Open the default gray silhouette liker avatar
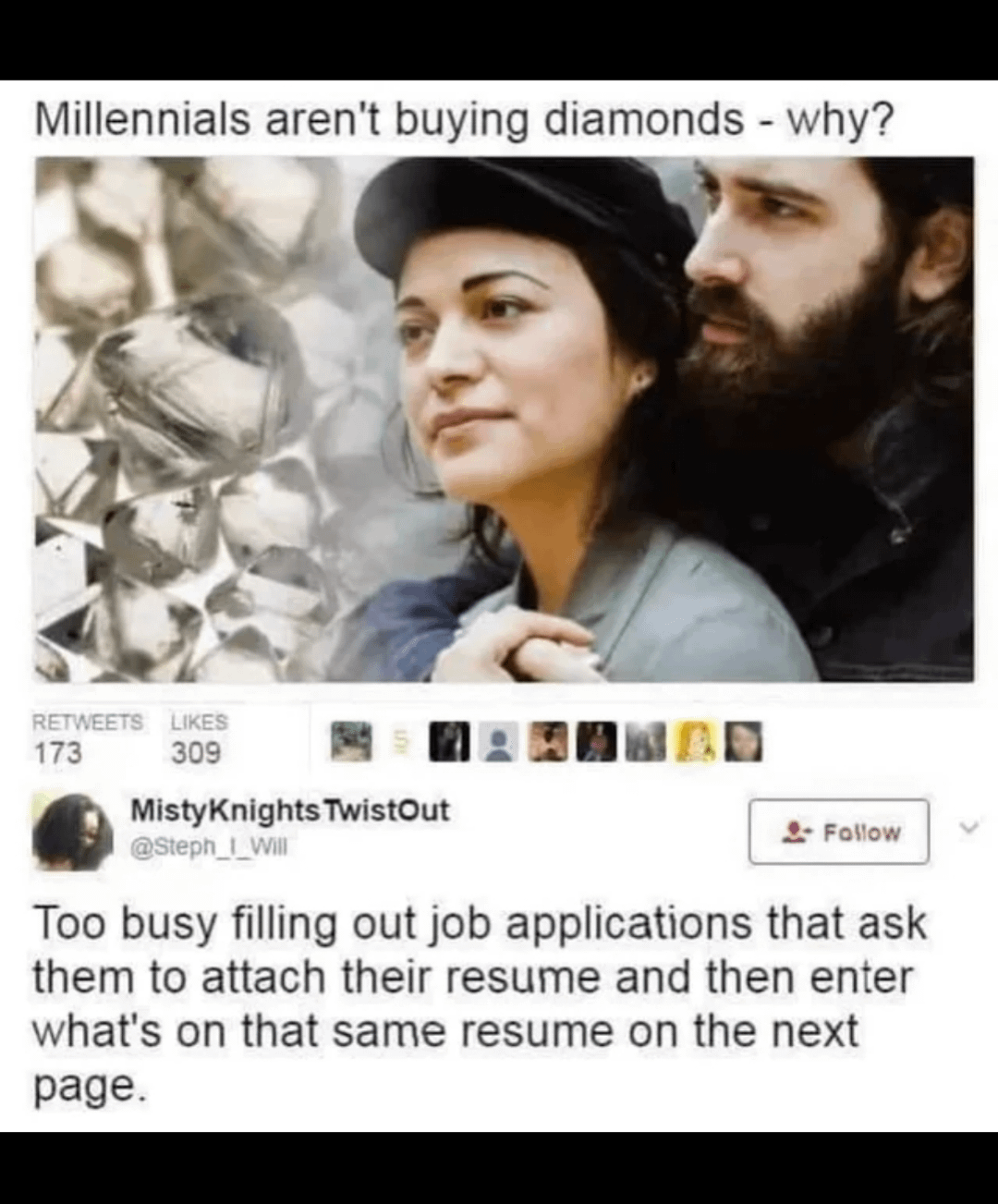The image size is (998, 1204). (499, 740)
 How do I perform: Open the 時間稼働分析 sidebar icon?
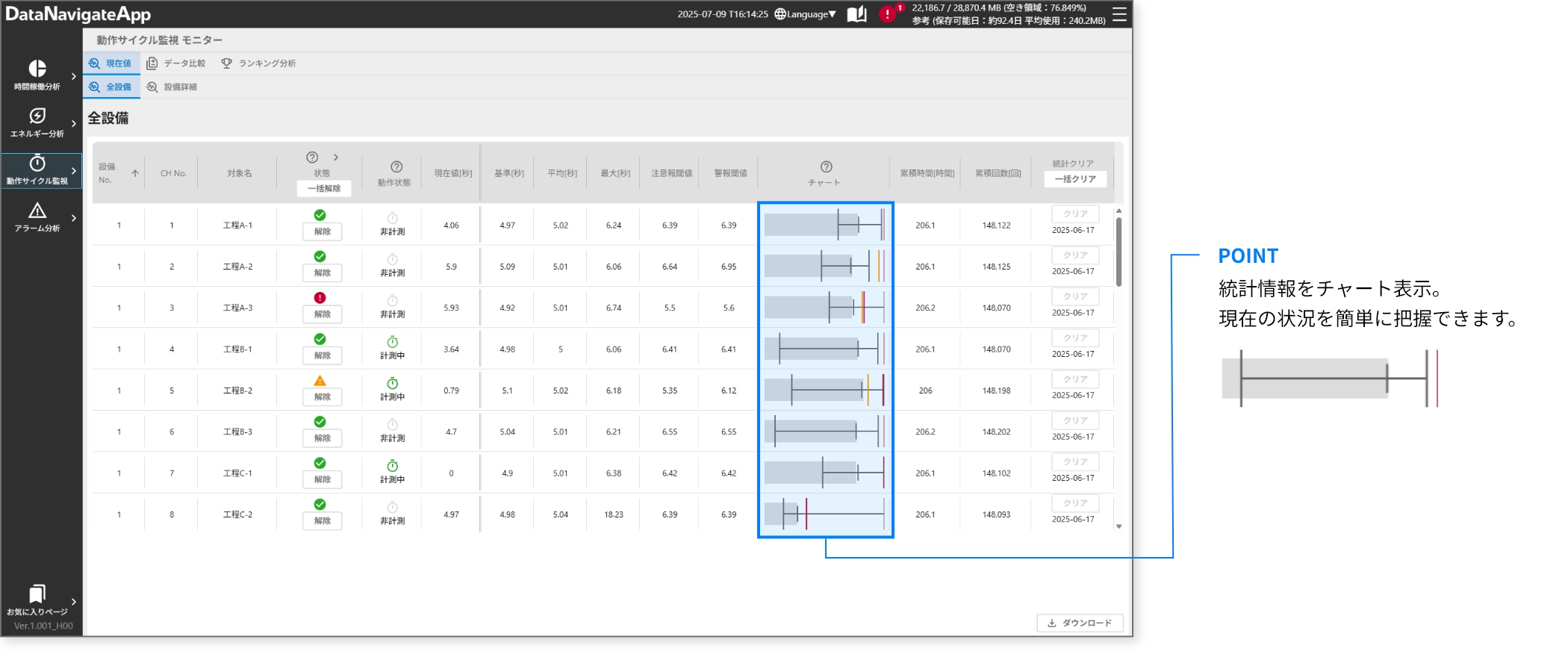click(37, 69)
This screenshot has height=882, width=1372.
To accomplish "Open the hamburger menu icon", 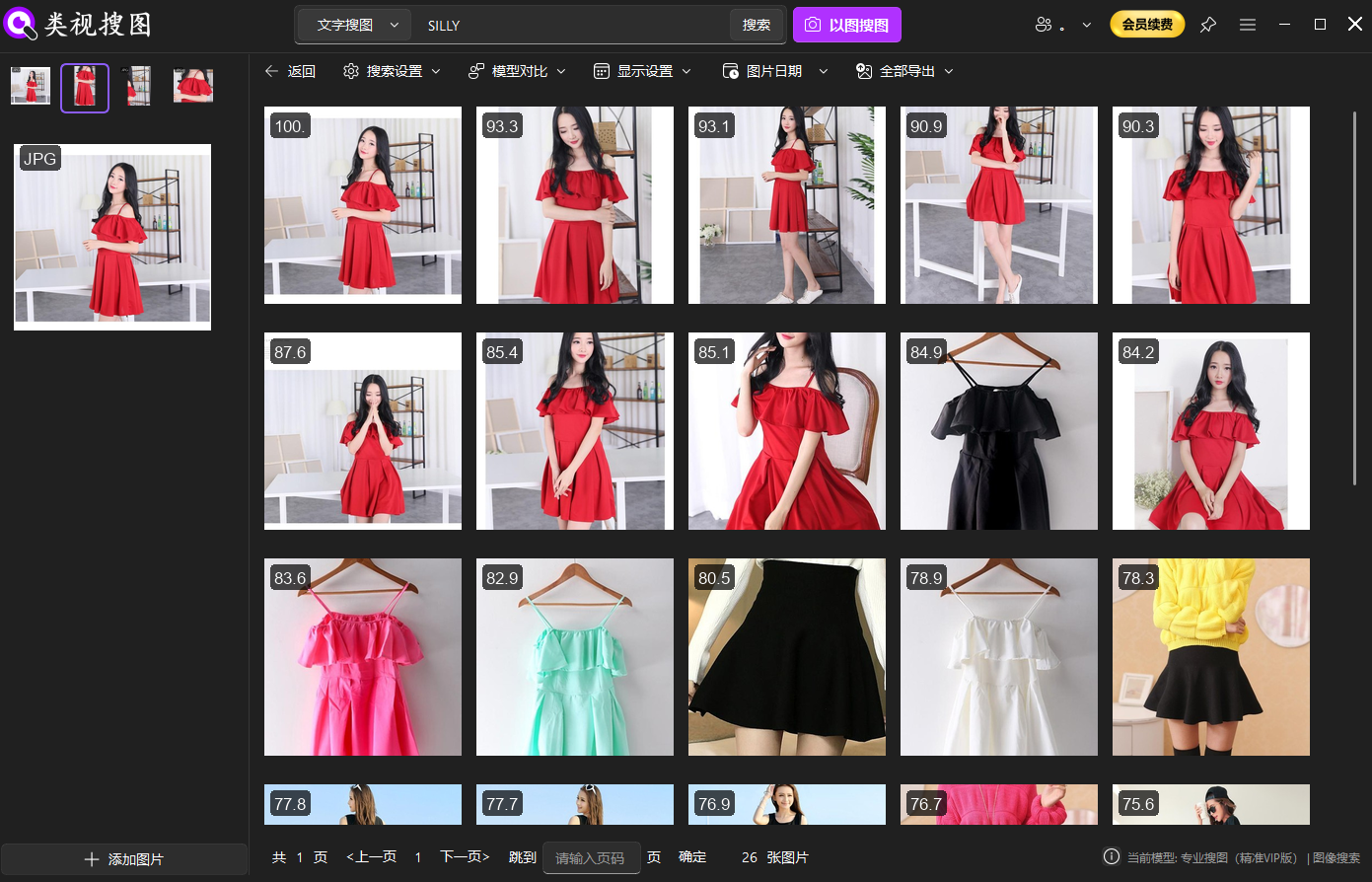I will (1247, 25).
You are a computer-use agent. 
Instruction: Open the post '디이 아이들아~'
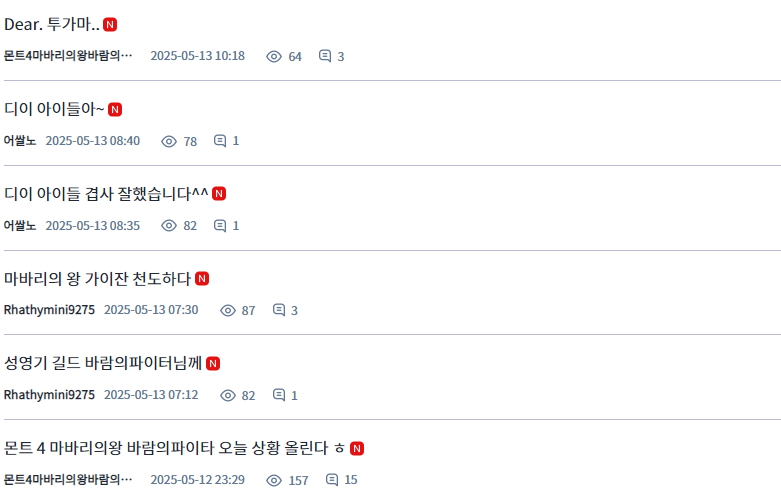(x=54, y=109)
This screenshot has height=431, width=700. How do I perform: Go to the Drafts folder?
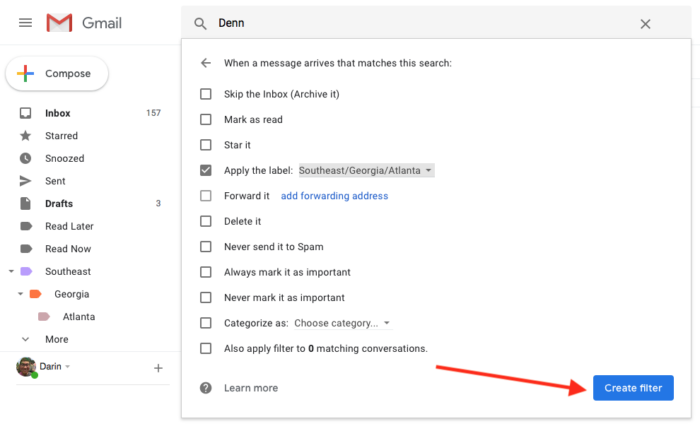coord(59,203)
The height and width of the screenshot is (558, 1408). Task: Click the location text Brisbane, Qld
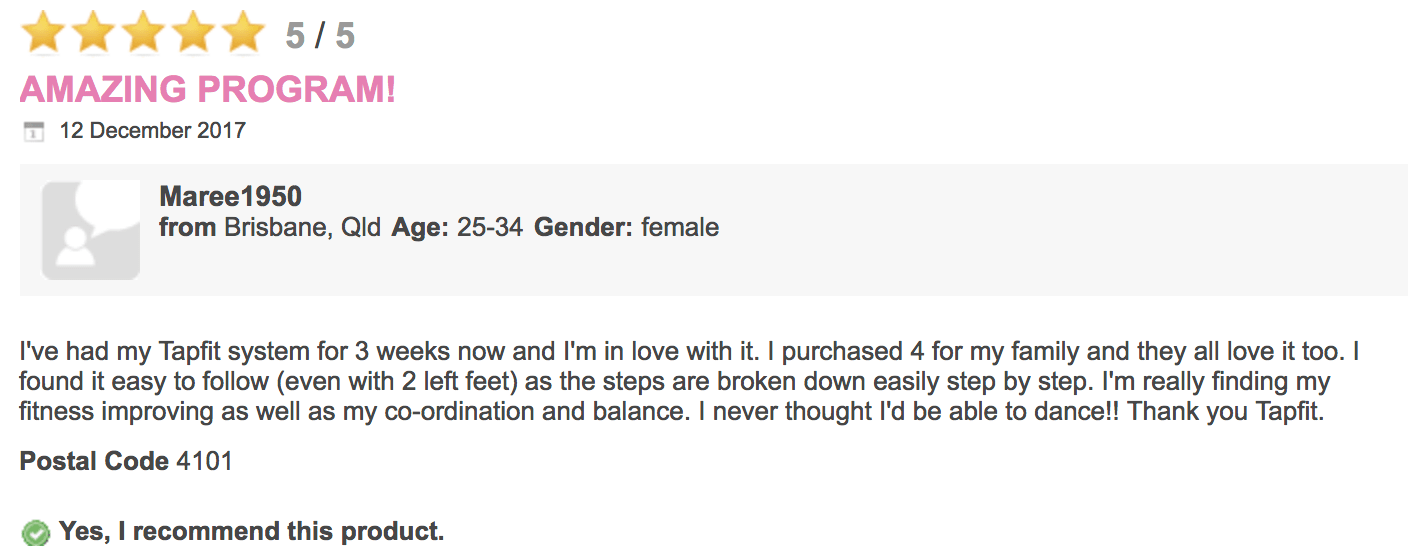click(302, 228)

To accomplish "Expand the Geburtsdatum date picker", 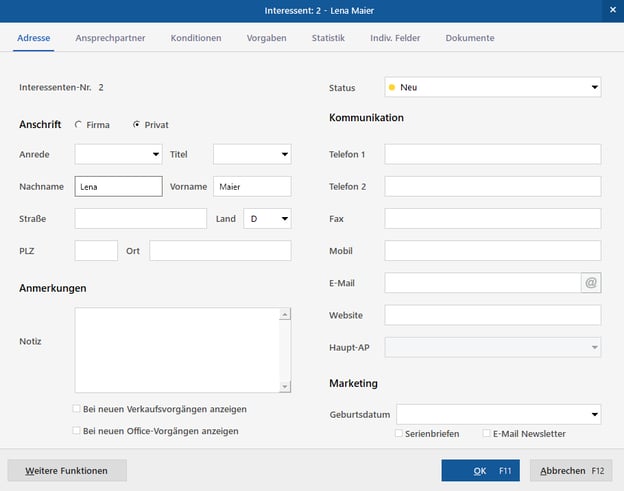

● ● ● ●

**Exercise prompt:** Nothing but the lines from the one containing "This screenshot has height=431, width=700." through the end of the listing should be written out, each exactly, and pictures must be left out.

**Task result:**
This screenshot has height=431, width=700. How do I perform: Go to the Drafts folder?
coord(59,203)
The height and width of the screenshot is (558, 1408). Task: Click the location text Brisbane, Qld
click(302, 228)

To accomplish "Expand the Geburtsdatum date picker", 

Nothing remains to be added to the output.